● EXCERPT PROVIDED:

*-*-*

The Everyday GT3

There is something so brutally functional about a car that doesn’t try hard to win people over. I’m sure you know what I mean. But at the same time, I feel that many contemporary sport cars are unnecessarily over the top for the sheer sake of it.

Take the Porsche 991 GT3 for example, which is unquestionably the modern day go-to choice for track car aficionados and for those that lust after the thrill of driving. In isolation, the 991 is the perfect supercar; it packs an almighty punch, follows the 911 lineage beautifully, and as of now is even offered with a manual gearbox.

Put it next to a 997.1 GT3 however, and things change.


By comparison, the 991 looks overly big and wide, almost to the point of being cumbersome. But I suppose that’s the thing with the evolution of cars, they grow, get laden with the latest equipment, and before you know it they’ve swelled in size and weight and are a different machine altogether. It seems somewhat counterproductive if you ask me, but that’s the way the game is played; competition between manufacturers grows fiercer and no one wants to be left behind.

When Luke Huxham of Huxham Creative Studio – a guy you may know as the creative mind behind some of the coolest automotive videos to come out of Japan in recent time – decided he needed a GT3 in his life, I was happy to hear he went for a 997.1.


The model may be 10 years old now, but it came at the end of an era where fast cars were still somewhat raw and mechanical, and in the case of the GT3, smaller, lighter and narrower. The 997 was the perfect fit for Luke, fun on the right roads, yet still able to be used as a daily driver negotiating the ridiculously tight streets of Tokyo.

*-*-*

● SOURCE DATA:
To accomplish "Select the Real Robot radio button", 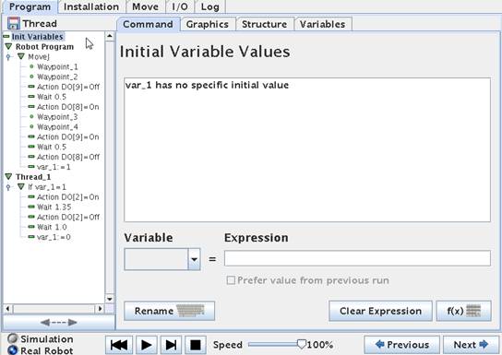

*-*-*

● YOUR INSTRUCTIONS: In the piece on the everyday GT3, which Porsche GT3 generation did Luke Huxham choose?

● TASK SOLUTION: A 997.1 GT3.